Around the monologue there is play, games, athletics. Admanda Kobilka, wearing that Bruce Lee-esque wrestling singlet, bouncing and speed-bagging, ping-ponging with that smiley-face bat. (What? and Yes at once.) Effie Bowen, dramatically vertical, striking fencing blows against no opponent. Something or someone is always missing; incomplete partnerships. Duets for one.

Even as things gear up, things stay cool, mellow, undeterred by any pressure from us watching. How seductive it is to not be needed. I can’t help but desire you all in some specifically unsexual way. Are we all pathetic, those of us sitting on the perimeter, doomed to the sidelines? All of our combined thought processes are swimming around this moment. I wish I could see that. If we were all on the same page we’d be irrelevant, so thank you for the confusion.

The sprawl of composition is perfectly matched with my cloudy head right now. I have a hangover and it helps. I can choose to watch intently and hold onto the details, or I can let it all wash over me and wander as the work does. Either way it feels like I’m failing. A successful failure to be precise.

Give me your 8-bit trash rap and crunchy Gameboy electro, I love it!

And Alexia Welch. Where would we all be without you? Guiding us through the fog of multiplicity with your necessary operations, your practical approach, getting all the jobs done.

Two wet patches where once two wet bodies were showered. Absence sometimes leaves a definite mark.

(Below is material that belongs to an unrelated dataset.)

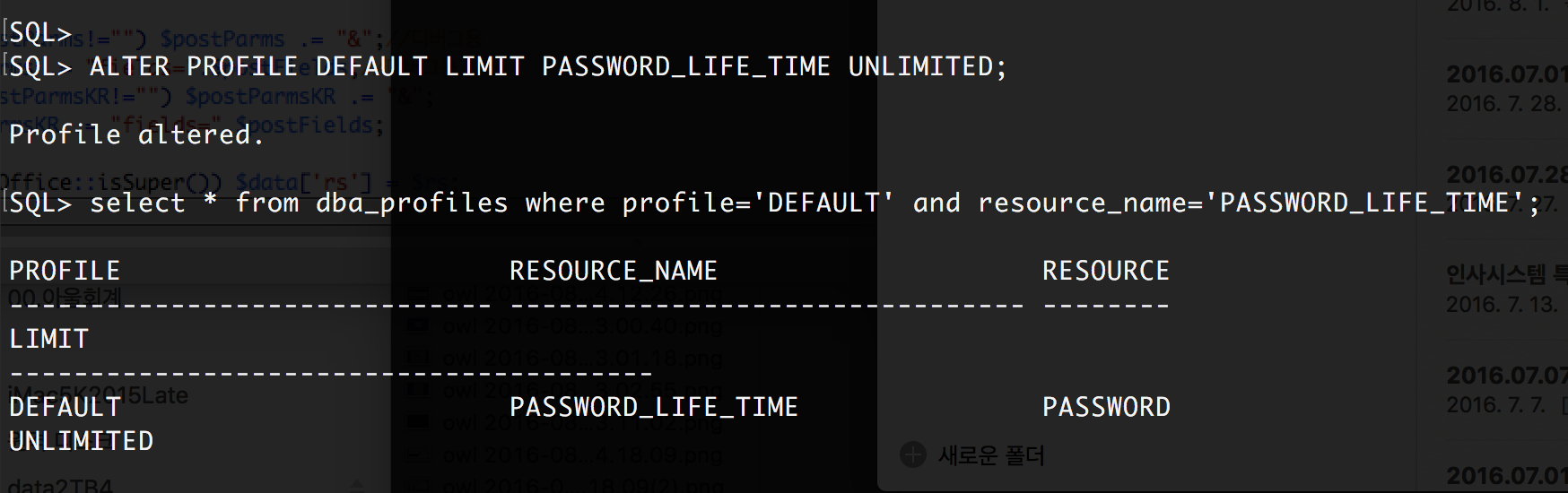Open the owl 2016-0…18.09(2).png file name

“How long can you hold an absence?” That rhetorical question is written on a business card, received from Venus at Judson Church, and is still on my desk today. I’m still holding the absence, but I need the reminder. (Of course, I instinctively apply the notion to my romantic relationships.)

You all come together to hold so much heavy hot-pink felt, clutched between your three embracing bodies. Another successful failure inside this joyfully futile task. Sensuality is directed to objects, to materials, with you emerging naked from the enveloping pink, and finally all objects (including a bogeyman-ish Bowen) are wrapped, concealed, shrouded in fabric. The visual language of this final shrouding ritual feels so familiar, so resolved for what has been so far so structurally ambiguous. Why did you have to tidy up the mess?

I’m reminded of Claudia La Rocco’s thoughts; “The ephemeral nature of dance often leads to clichés about its being the art of the present. Would that it were. In some ways, the very fact that dance is fleeting makes it the least fully present of all the arts. Whether immediate or distant, the past intrudes, filtered through a most unreliable sieve: memory, which simultaneously augments and distorts every performance we see.”

How strangely freeing to consider that performance exists in absence, in the contemplation of things as past or passing, without the intense pressure of constant nowness. I’m still preoccupied with and empowered by Heather Kravas’s offer that the audience “see their own observation as completion of the artistic act.” If granted that power, is it then important that we understand or appreciate the performance right at the moment of its happening? That we get the most out of it by being in sync with our presence?

“I’ll be the presence and you take note.” Sure, but I really start to take note days later.

You are finished, you bow, and you leave. We all clap hands, and in your absence things can really begin.